Dear Piggy: How long have I got to live in my house if I stop paying my mortgage?
A squirrel recently beaned me in the head with a chocolate chip cookie. He was sitting on a run of conduit that runs above my back deck. It was about a 15 foot drop from the squirrel to the deck, and my head just happened to be in the middle. I shall believe this as it’s more comfortable than believing that the little bugger was aiming for me. Regardless, he had led the way in developing a little squirrel/pigeon commune in the rafters. It was time to either invest in helmets or call pest control.
Once the pest control fellow was finished with evicting the local fauna, the conversation turned (as it often does in my line of work) to evictions of another type.
“My girlfriend just divorced from her former husband,” went the story, “and she’s currently still living in one of the four houses that the owned together. She’s on the mortgage. He has opted to file for bankruptcy, stop paying his mortgages and wait for the lenders to foreclose on the homes. I’m worried for her – how long does she have before the sheriff puts her out on the street? Her court date with the bank is this week.”

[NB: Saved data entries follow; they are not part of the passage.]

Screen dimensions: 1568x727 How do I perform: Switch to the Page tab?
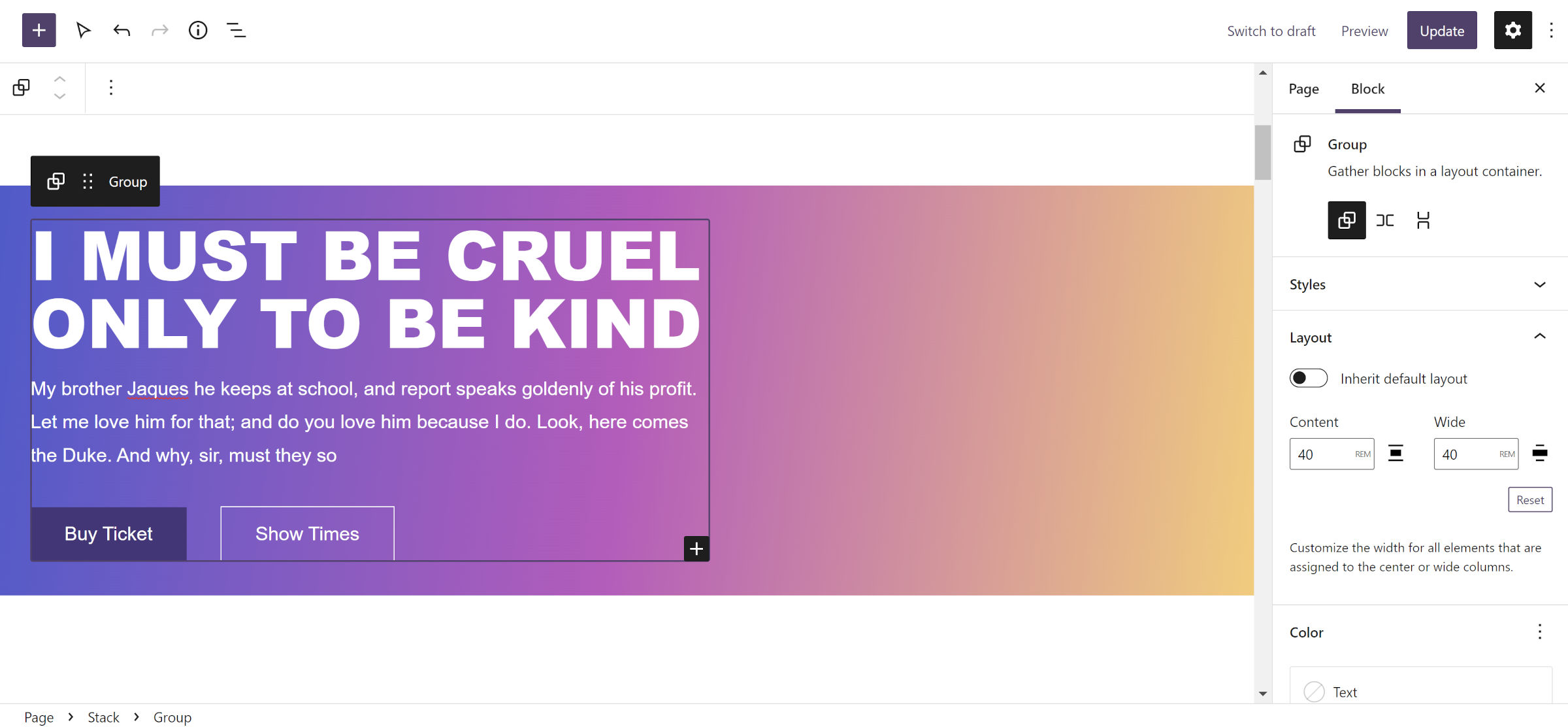click(x=1304, y=88)
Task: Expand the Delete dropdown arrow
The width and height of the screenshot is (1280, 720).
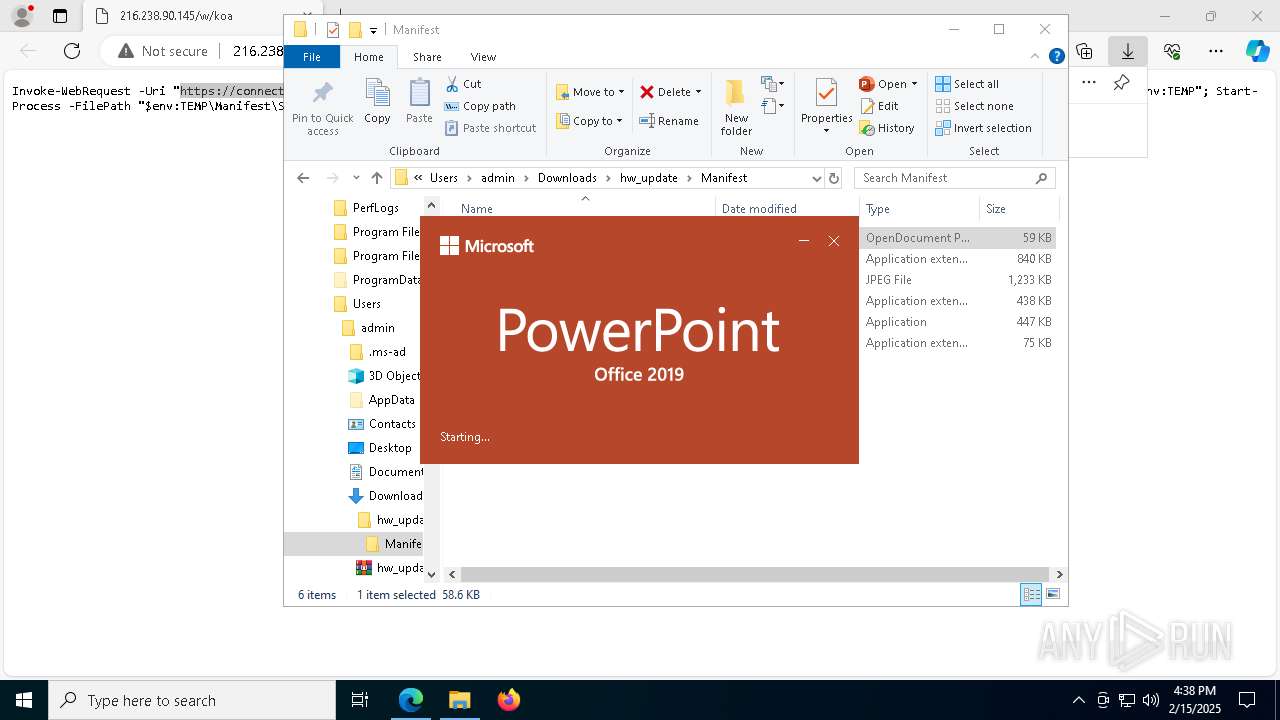Action: tap(698, 92)
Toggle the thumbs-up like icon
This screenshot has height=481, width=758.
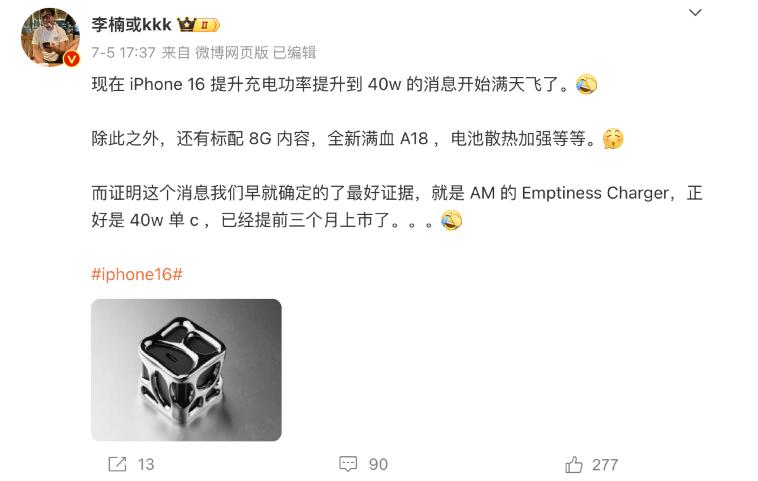574,464
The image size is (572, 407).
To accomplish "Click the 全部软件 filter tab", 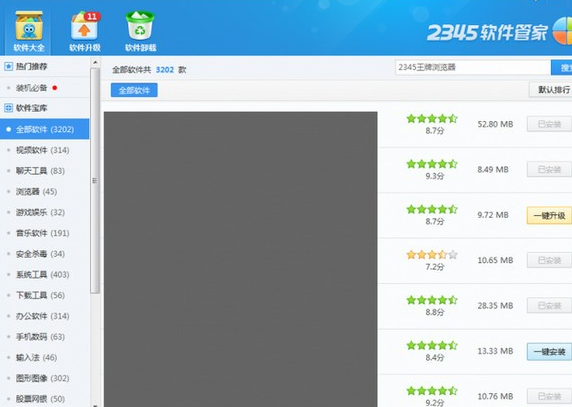I will tap(134, 90).
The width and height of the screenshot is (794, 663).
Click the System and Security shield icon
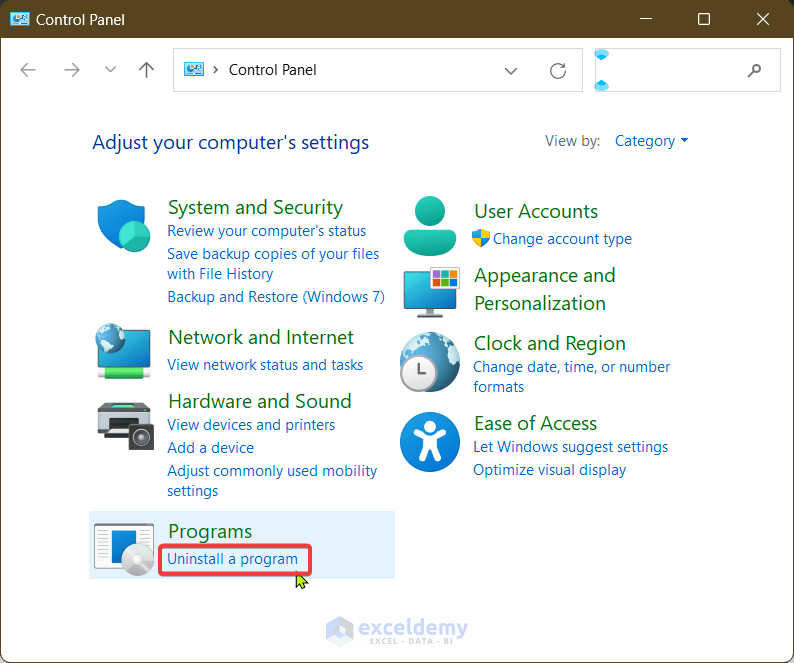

I naturally figured this question is probably in the minds of many people, so I figured I’d take it on in public.
First of all, this is called “strategic default” – deliberately choosing to lose your home through non-payment when you could actually afford to keep it – and it really pisses me off.
A really 1-Percenty thing to do
The 99% when facing job loss will stop paying their mortgage only when they have no other option and no money left in the bank. It’s accidental and very heartbreaking when it happens. The 1% will strategically default because it’s easier to take the credit hit and wait out the recovery period in one of their other homes, and because it’s financially more advantageous to just walk away from the bank rather than honoring their debts. (Note: I know full well that more than 1% of the population choose to strategically default. It’s a very 1-percenty thing to do, though.)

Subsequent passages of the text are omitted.